### Fragmento
==================================================
La tragedia del Inca

Roberto Guisti

Roberto Giusti
rgiusti@eluniversal.com

Esas dos horribles muertes eran evitables y obedecen a una arbitrariedad ya insoportable. Basta sólo con ver los videos de sus peleas para sentir el fiero instinto aniquilador de Edwin Valero, quien dentro del ring se transformaba en una máquina implacable de lanzar golpes. El Inca no descansaba hasta destrozar a sus adversarios y así, en el año 2006, se convirtió en el primero boxeador que dejaba fuera de combate a 18 de sus rivales en el primer round. Cuando eso ocurría y lo alzaban sobre los hombros de sus sparrings, lanzaba feroces gritos de victoria mientras se golpeaba el pecho (marcado por un tatuaje del líder) con sus manos enguantadas.


Pero el problema del Inca es que fuera del ring no lo abandonaba el llamado primal de su violenta naturaleza, ni una particular propensión hacia toda clase de lances sangrientos. El Inca no podía pelear en EEUU porque en el 2001, durante un accidente de motocicleta (iba sin casco), sufrió una fractura de cráneo y lo intervinieron para removerle un coágulo en el cerebro. Sometido a resonancia magnética, detectaron anomalías que, según los reglamentos boxísticos norteamericanos, le impedían desarrollar su carrera profesional.
La primera alarma salió a relucir en abril del 2009, cuando los medios informaron sobre una presunta agresión en contra de su esposa en El Vigía, por parte de un supuesto motorizado que le disparó causándole una herida en la pierna izquierda con fractura de tobillo y peroné. Lo extraño es que, según el informe del CICPC, también presentaba hematomas en los labios y laceraciones en el tórax. Quien la condujo a la clínica fue el Inca.
==================================================
### Extractos de registros
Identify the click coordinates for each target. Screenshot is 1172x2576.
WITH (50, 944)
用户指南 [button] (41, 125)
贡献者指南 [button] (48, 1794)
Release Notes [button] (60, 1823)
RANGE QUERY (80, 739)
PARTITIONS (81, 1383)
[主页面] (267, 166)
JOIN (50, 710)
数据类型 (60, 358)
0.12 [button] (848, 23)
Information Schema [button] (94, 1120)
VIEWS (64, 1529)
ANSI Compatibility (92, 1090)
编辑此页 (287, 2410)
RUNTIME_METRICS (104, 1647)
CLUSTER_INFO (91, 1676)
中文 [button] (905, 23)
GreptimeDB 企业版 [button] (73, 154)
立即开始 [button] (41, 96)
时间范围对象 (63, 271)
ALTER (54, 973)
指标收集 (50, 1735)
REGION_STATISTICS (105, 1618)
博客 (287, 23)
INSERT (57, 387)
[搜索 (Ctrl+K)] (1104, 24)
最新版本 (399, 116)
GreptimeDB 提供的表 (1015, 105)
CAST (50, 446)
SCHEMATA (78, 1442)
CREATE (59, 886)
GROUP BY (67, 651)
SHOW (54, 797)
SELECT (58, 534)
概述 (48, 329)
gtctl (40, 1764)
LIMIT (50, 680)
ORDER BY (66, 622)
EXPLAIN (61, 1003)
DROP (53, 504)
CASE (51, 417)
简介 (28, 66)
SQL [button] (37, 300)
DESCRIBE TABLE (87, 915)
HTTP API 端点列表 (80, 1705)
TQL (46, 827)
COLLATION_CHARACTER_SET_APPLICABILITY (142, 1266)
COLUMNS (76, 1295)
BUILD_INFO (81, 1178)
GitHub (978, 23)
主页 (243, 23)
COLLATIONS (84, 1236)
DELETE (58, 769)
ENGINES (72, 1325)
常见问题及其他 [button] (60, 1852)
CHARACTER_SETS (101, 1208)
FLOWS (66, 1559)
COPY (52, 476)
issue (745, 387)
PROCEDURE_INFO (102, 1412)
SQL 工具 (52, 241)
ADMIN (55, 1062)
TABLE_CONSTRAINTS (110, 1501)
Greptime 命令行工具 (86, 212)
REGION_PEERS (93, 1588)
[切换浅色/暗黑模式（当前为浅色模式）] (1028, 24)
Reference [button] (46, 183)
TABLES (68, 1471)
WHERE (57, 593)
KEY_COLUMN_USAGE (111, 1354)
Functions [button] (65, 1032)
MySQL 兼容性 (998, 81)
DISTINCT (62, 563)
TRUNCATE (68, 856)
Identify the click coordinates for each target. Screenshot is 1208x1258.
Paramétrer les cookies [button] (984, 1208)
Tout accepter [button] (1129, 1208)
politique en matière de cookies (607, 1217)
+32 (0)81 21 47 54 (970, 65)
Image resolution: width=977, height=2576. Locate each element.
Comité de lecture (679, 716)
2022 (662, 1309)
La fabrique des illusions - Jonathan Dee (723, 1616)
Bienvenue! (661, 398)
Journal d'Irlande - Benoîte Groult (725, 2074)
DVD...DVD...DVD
==================================================
### Ejercicio
Reproduce sin cambios el tramo del fragmento sobre el Inca que va desde "Pero el problema" hasta "su carrera profesional.".

### Tu respuesta
Pero el problema del Inca es que fuera del ring no lo abandonaba el llamado primal de su violenta naturaleza, ni una particular propensión hacia toda clase de lances sangrientos. El Inca no podía pelear en EEUU porque en el 2001, durante un accidente de motocicleta (iba sin casco), sufrió una fractura de cráneo y lo intervinieron para removerle un coágulo en el cerebro. Sometido a resonancia magnética, detectaron anomalías que, según los reglamentos boxísticos norteamericanos, le impedían desarrollar su carrera profesional.